» Short problem A
Please condense the paragraph beginning "I must confess" in the Richard Rohr reflection below into a shorter version that keeps its main points.

Perplexed into contemplation – Richard Rohr

The piece below is one of the most beautiful writings I have ever read. It’s part of a series  of reflections on art and faith. It is beautiful, touching and liberative. Do read on!

Perplexed into Contemplation
Wednesday, May 16, 2018

The imagination offers revelation. It never blasts us with information or numbs us with description. . . . We find ourselves engaged in its questions and possibilities, and new revelation dawns. . . . The imaginative form of knowing is graced with gradualness. . . . The imagination reveals truth in such a way that we can receive and integrate it. —John O’Donohue [1]

I must confess that I tend to prefer the older forms of art and music to much of what I see and hear in pop culture. Often when I listen to music on the radio today, I often scratch my head and say, “I really don’t get it!” But maybe the point is for us to not get it when we encounter something new or unfamiliar.

» Short problem B
Return each line from the entries below that contains the string "width".

» Records provided
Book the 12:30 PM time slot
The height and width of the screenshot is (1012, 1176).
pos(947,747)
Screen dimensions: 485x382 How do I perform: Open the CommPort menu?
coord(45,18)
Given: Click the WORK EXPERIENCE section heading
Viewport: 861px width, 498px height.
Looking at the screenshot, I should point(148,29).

---

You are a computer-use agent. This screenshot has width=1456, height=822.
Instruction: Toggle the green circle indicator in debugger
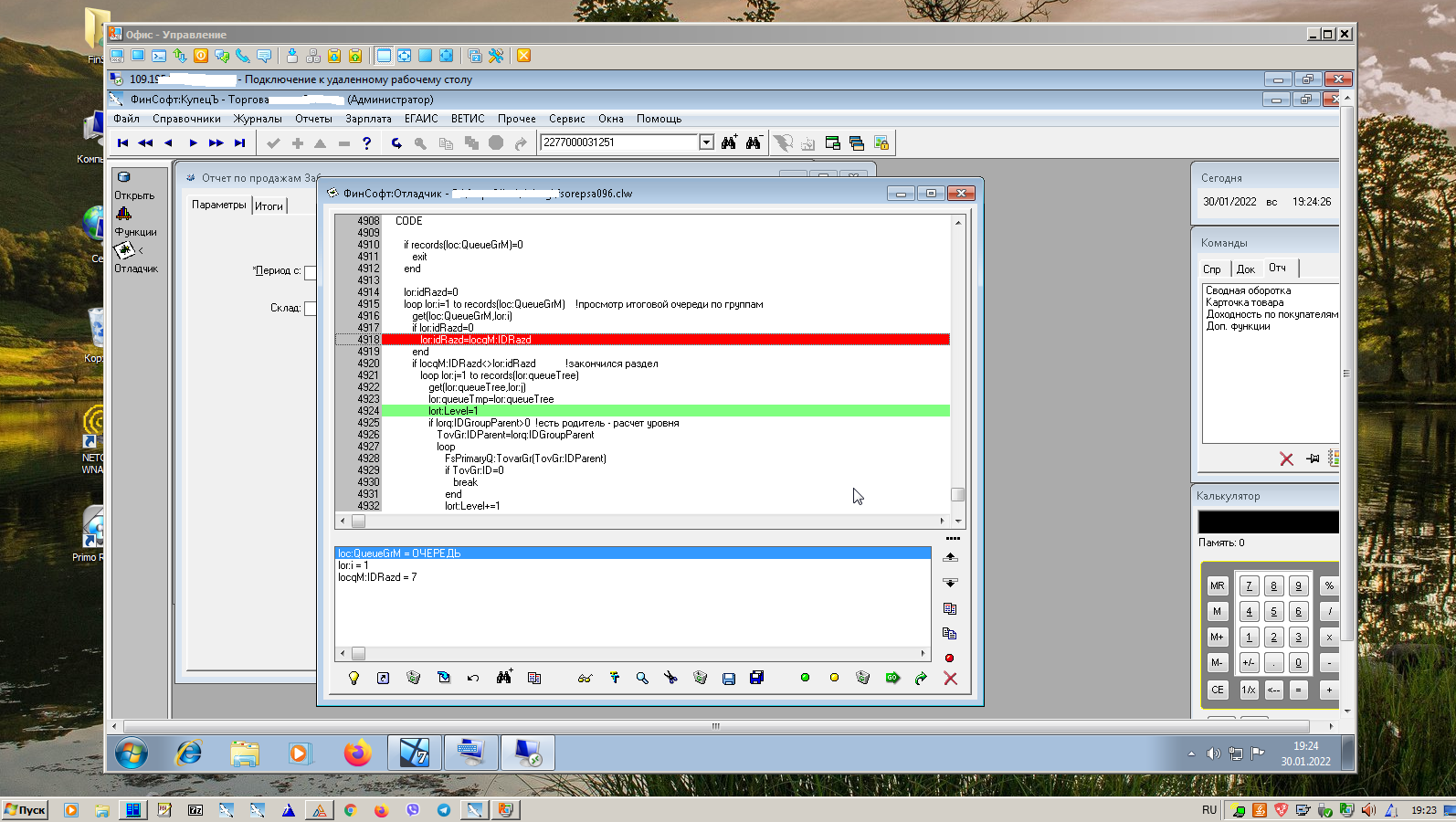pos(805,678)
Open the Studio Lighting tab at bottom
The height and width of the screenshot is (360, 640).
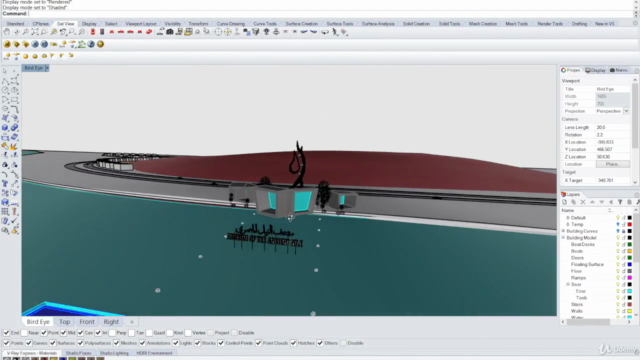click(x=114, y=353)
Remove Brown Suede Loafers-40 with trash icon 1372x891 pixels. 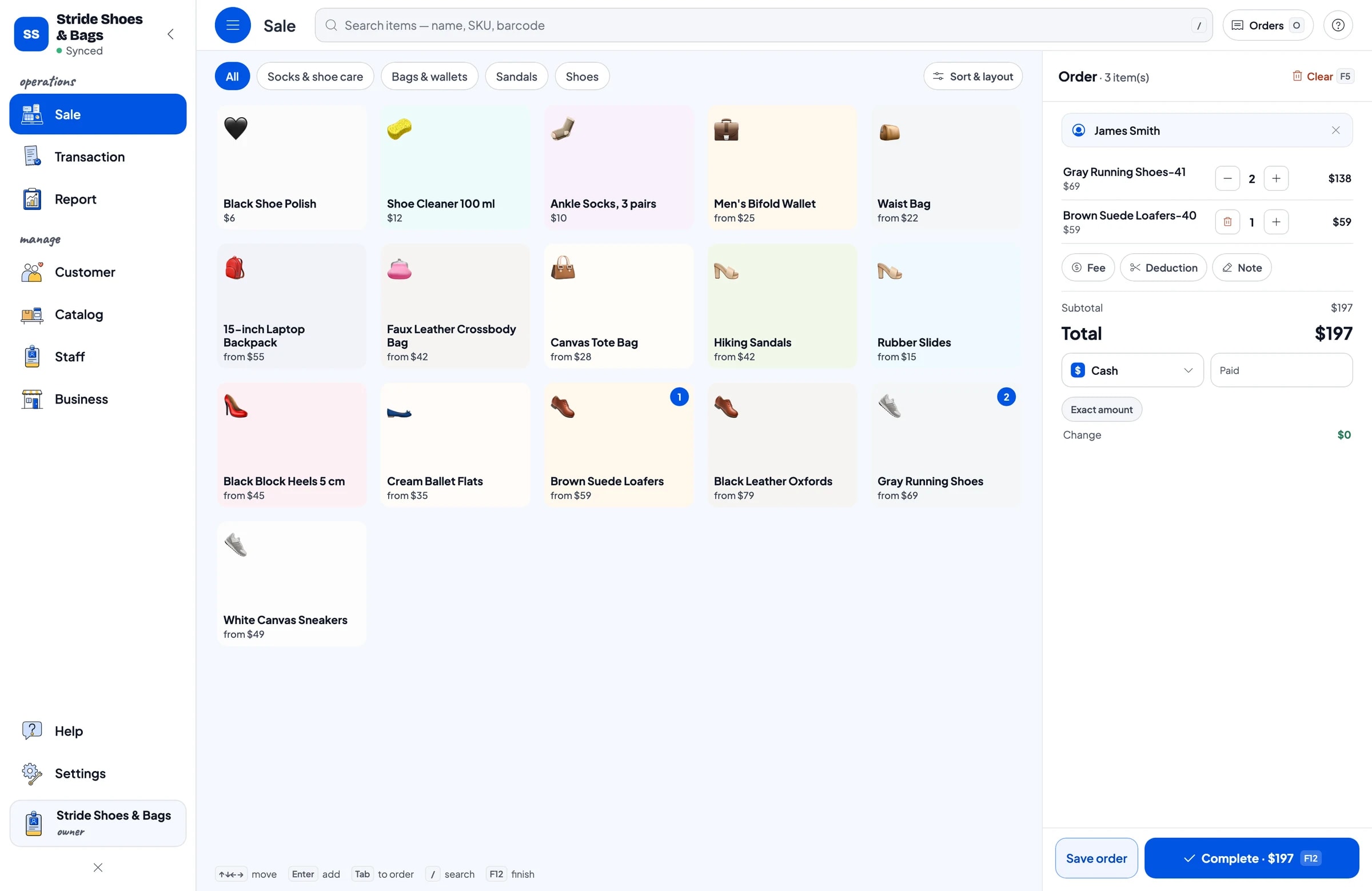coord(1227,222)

...

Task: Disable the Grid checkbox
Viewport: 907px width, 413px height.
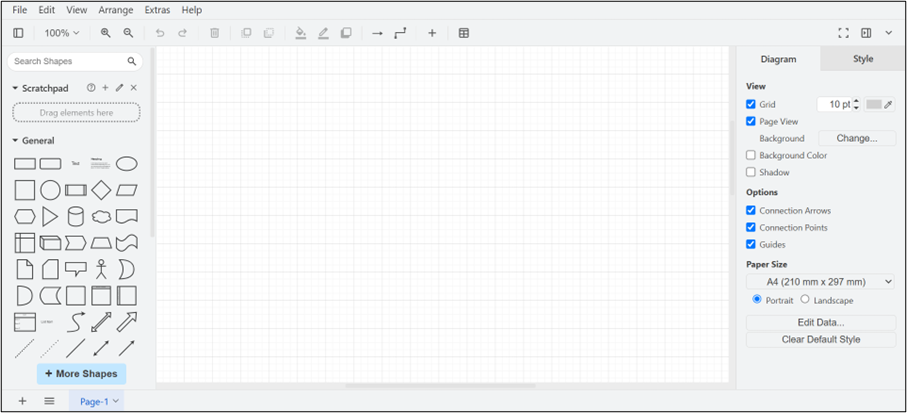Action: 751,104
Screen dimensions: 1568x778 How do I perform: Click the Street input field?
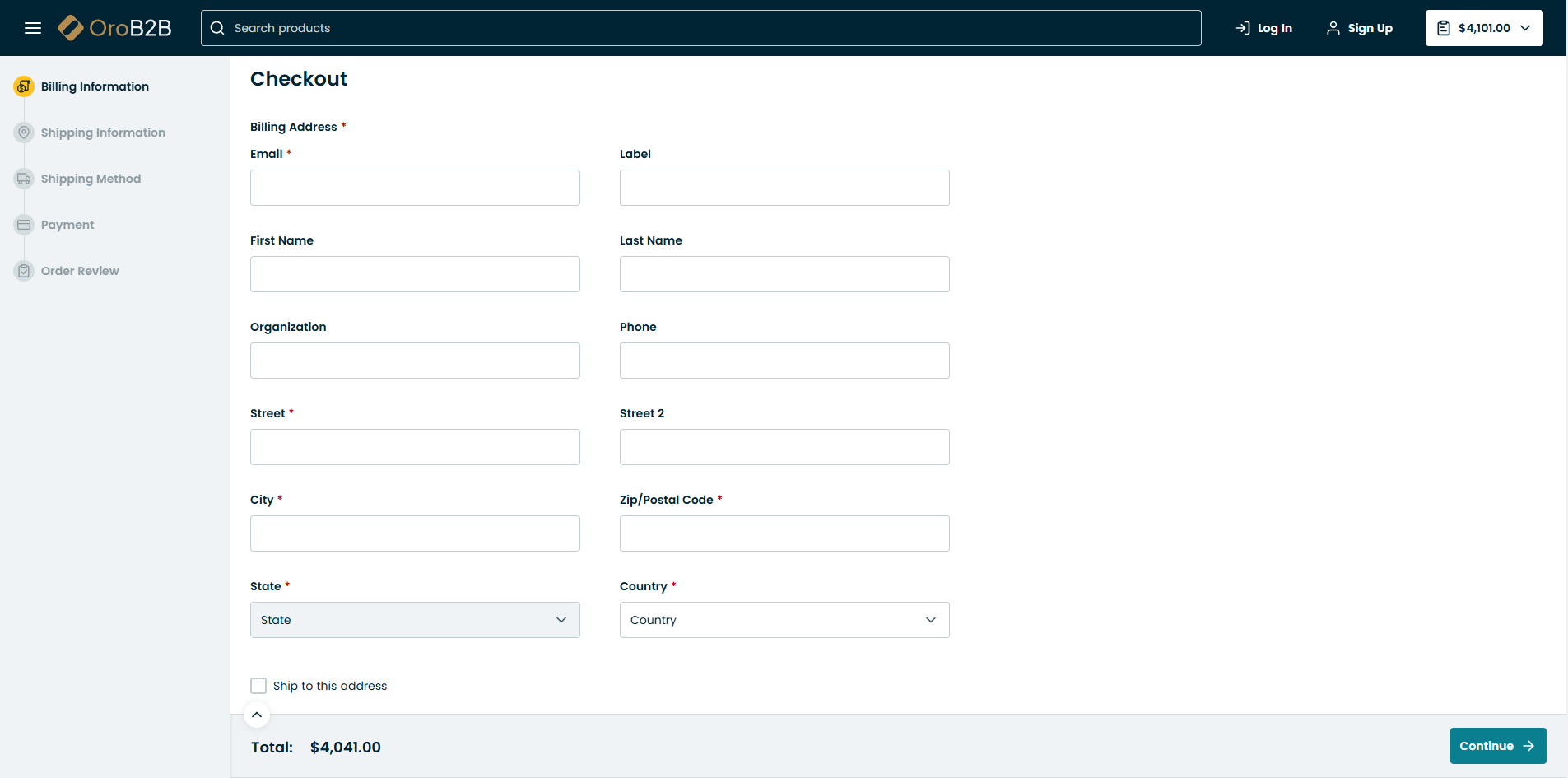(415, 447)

» Full output A
The author prefers older art and music to much of pop culture and is often puzzled by today's radio music, thinking, "I really don't get it!" Perhaps, though, the point is not to get it when meeting something new or unfamiliar.

» Full output B
The height and width of the screenshot is (1012, 1176).
Viewport: 861px width, 498px height.
You are a computer-use agent. This screenshot has width=1456, height=822.
The height and width of the screenshot is (360, 640).
Viewport: 907px width, 413px height.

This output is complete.